Any idea of how I could assign a constraint on the coefficient of a specific variable ? Probably going to be burdensome to define each constraint but I have no idea how to do otherwise.

desertnaut
  • 57,590
  • 26
  • 140
  • 166
Benjamin Salem
  • 131
  • 1
  • 3
  • Why do you need to use scikit-learn for this? this is just a function fitting problem, isn't it. I bet there are better packages for just that task, where constraints on the to be fit parameters can be easily specified – mzoll May 18 '18 at 11:24
  • You might consider implementing "brick wall" constraints, in which if inside the function being fitted a constraint is violated, a very large value - and therefore a very large error - is returned. This method is somewhat crude, however as a practical matter it is easily coded and easy to test. – James Phillips May 18 '18 at 13:05

2 Answers2

14

Scikit-learn does not allow such constraints on the coefficients.
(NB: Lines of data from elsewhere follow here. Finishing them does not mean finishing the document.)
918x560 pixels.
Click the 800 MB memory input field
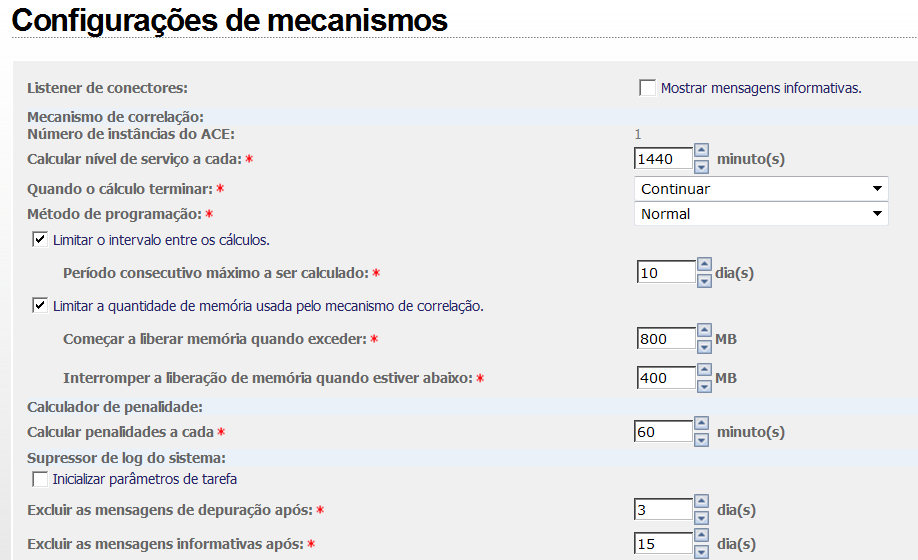point(666,339)

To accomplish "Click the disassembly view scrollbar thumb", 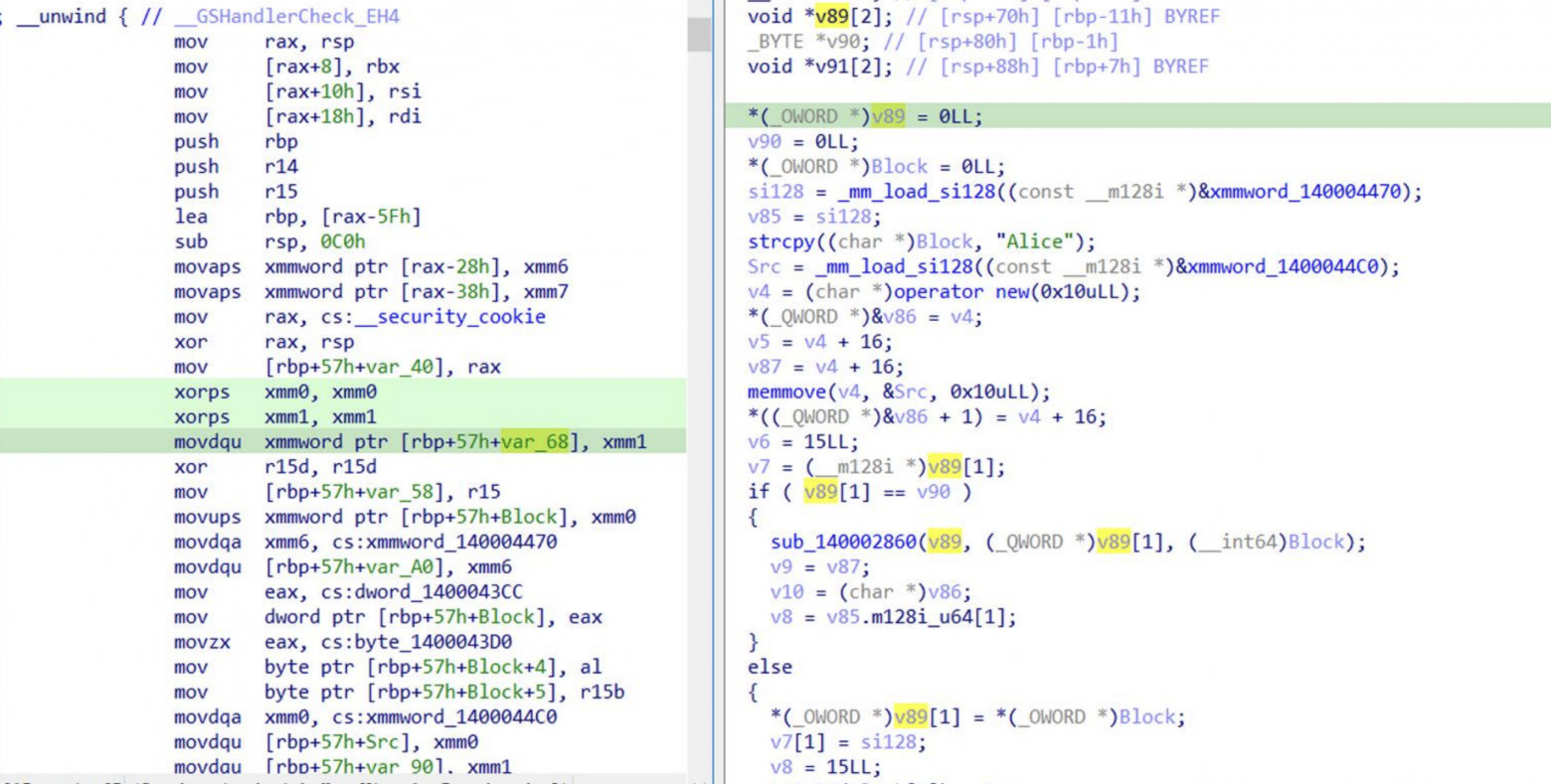I will coord(699,33).
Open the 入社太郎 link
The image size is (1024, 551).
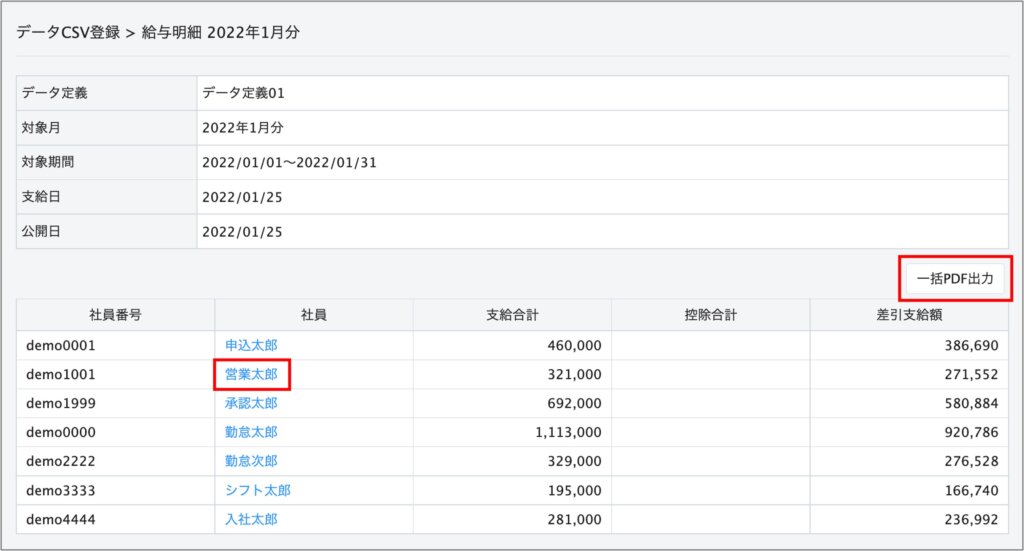pyautogui.click(x=251, y=519)
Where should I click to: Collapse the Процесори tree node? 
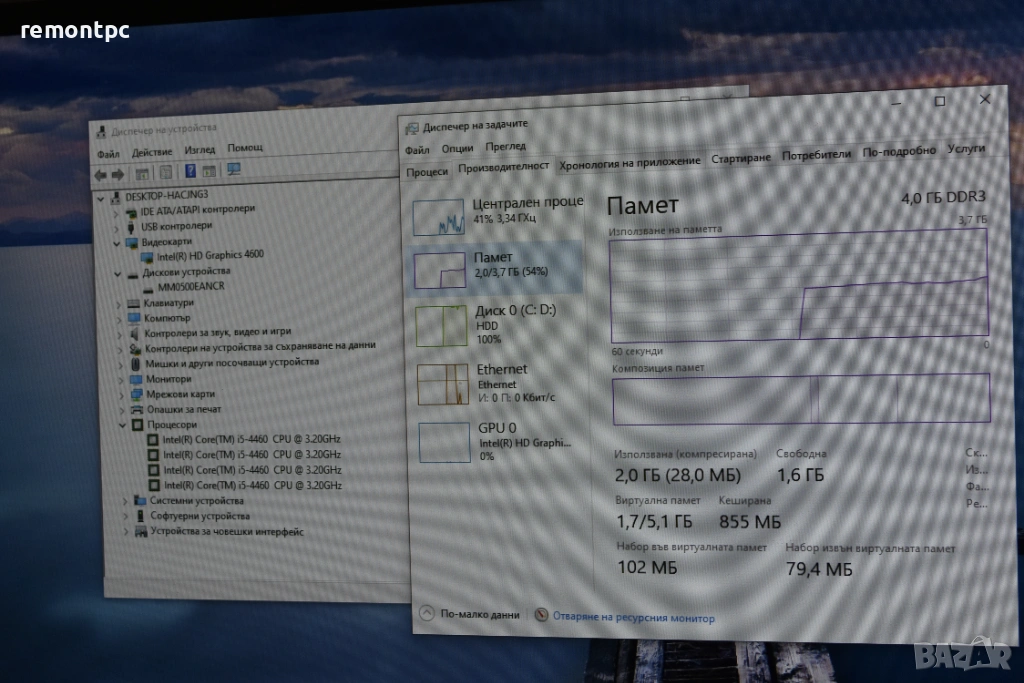(x=123, y=425)
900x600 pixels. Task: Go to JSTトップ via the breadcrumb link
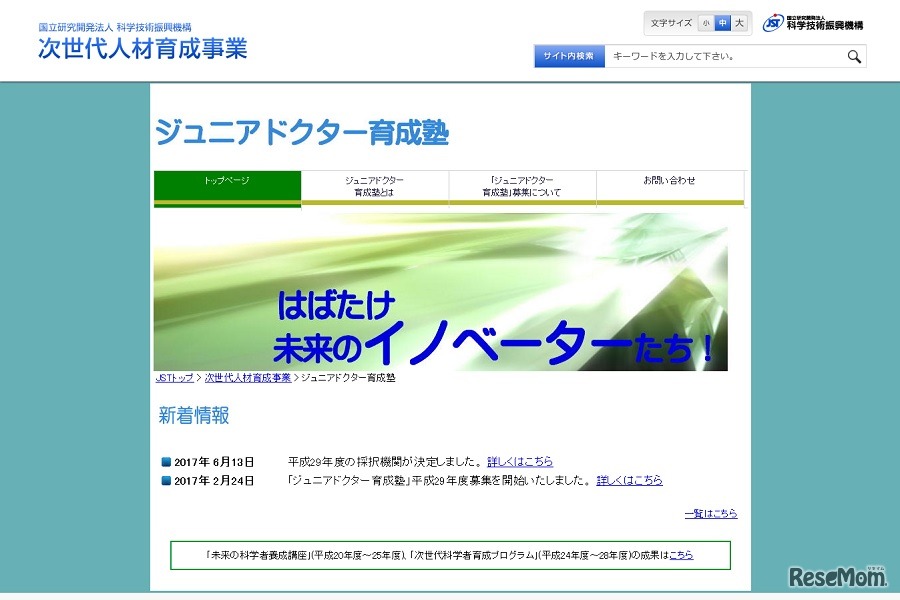click(x=172, y=378)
But you can impose any constraints on coefficients and optimize the loss with coordinate descent if you implement your own estimator. In the unconstraint case, coordinate descent produces the same result as OLS in reasonable number of iterations.

I've written a class that imposes upper and lower bounds on LinearRegression coefficients. You can extend it to use Ridge or evel Lasso penalty if you want:

from sklearn.linear_model.base import LinearModel
from sklearn.base import RegressorMixin
from sklearn.utils import check_X_y
import numpy as np

class ConstrainedLinearRegression(LinearModel, RegressorMixin):

    def __init__(self, fit_intercept=True, normalize=False, copy_X=True, nonnegative=False, tol=1e-15):
        self.fit_intercept = fit_intercept
        self.normalize = normalize
        self.copy_X = copy_X
        self.nonnegative = nonnegative
        self.tol = tol

    def fit(self, X, y, min_coef=None, max_coef=None):
        X, y = check_X_y(X, y, accept_sparse=['csr', 'csc', 'coo'], y_numeric=True, multi_output=False)
        X, y, X_offset, y_offset, X_scale = self._preprocess_data(
            X, y, fit_intercept=self.fit_intercept, normalize=self.normalize, copy=self.copy_X)
        self.min_coef_ = min_coef if min_coef is not None else np.repeat(-np.inf, X.shape[1])
        self.max_coef_ = max_coef if max_coef is not None else np.repeat(np.inf, X.shape[1])
        if self.nonnegative:
            self.min_coef_ = np.clip(self.min_coef_, 0, None)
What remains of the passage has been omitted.